LOL, do you think these are the "facts" about cases that attorneys need? Get a f**king grip.


An attorney with takes like "they don't put the facts from cases into SQL databases to query" yikes! They literally do

> you've clearly never used the software I use

> this tool doesn't know my workflow

> etc.

LLMs already train on knowledgebases like WestLaw. You really think there will never exist an LLM for legal research, etc.? That much is probably happening now, I just haven't heard of the startup.

> Get a f*king grip

So a defendants PII, plea, criminal history, time served, etc. are not important to a defense attorney?

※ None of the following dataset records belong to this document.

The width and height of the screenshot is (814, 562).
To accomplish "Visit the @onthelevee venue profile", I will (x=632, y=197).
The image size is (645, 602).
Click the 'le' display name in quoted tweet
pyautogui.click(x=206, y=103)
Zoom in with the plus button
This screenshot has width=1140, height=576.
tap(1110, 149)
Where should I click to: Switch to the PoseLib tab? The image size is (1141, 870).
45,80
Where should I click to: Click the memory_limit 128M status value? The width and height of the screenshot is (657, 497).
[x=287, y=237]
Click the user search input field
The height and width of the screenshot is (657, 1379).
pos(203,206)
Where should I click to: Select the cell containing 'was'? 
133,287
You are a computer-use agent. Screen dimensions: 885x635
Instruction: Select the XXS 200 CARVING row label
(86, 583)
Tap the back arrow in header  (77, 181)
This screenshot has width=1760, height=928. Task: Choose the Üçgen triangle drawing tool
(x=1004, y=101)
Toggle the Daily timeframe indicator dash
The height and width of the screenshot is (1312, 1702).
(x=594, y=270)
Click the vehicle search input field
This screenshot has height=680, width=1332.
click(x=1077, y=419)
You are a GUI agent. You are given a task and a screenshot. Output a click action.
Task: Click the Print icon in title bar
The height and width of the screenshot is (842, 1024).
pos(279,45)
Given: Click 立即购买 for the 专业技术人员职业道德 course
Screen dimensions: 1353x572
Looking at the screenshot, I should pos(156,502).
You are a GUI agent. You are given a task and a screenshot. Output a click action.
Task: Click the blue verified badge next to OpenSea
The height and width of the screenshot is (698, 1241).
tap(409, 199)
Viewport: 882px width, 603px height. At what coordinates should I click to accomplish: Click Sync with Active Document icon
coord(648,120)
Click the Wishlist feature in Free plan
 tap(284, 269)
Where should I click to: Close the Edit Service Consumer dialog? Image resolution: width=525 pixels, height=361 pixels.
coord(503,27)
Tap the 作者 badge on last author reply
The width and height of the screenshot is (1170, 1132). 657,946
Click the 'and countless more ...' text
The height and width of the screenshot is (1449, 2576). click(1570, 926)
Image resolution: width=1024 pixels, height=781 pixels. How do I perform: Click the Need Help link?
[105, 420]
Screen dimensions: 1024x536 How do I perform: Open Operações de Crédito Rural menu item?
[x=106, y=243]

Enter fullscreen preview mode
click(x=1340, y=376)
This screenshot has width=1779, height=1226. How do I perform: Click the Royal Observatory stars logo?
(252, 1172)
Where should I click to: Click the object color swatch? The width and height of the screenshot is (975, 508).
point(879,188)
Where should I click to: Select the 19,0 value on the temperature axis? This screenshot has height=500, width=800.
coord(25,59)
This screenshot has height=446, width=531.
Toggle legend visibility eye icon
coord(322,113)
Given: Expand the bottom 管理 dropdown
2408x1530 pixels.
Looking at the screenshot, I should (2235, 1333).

>An attorney with takes like "they don't put the facts from cases into SQL databases to query" yikes! They literally do

Oh, so now its back to facts and not just documents? I said they don't abstract the facts into an SQL database. Westlaw is not an SQL database of facts. It does not have a series of different entries of different types of facts about a case. When you search for something on Westlaw, it's not filtering through different kinds of facts to see if there is a pertinent entry, it's just string searching. I pointed this out to you earlier.

>LLMs already train on knowledgebases like WestLaw. You really think there will never exist an LLM for legal research, etc.? That much is probably happening now, I just haven't heard of the startup.

I never said that.

>So a defendants PII, plea, criminal history, time served, etc. are not important to a defense attorney?

No, not to the extent that it would ever justify what you claimed about the utility a RAG would provide.